Task details: Every record that follows needs to be written out again, exactly.

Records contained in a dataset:
>>>>>

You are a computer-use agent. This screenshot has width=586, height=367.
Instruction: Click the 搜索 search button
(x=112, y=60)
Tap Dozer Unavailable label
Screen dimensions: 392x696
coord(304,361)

<<<<<

Output of the task:
You are a computer-use agent. This screenshot has width=586, height=367.
Instruction: Click the 搜索 search button
(x=112, y=60)
Tap Dozer Unavailable label
Screen dimensions: 392x696
coord(304,361)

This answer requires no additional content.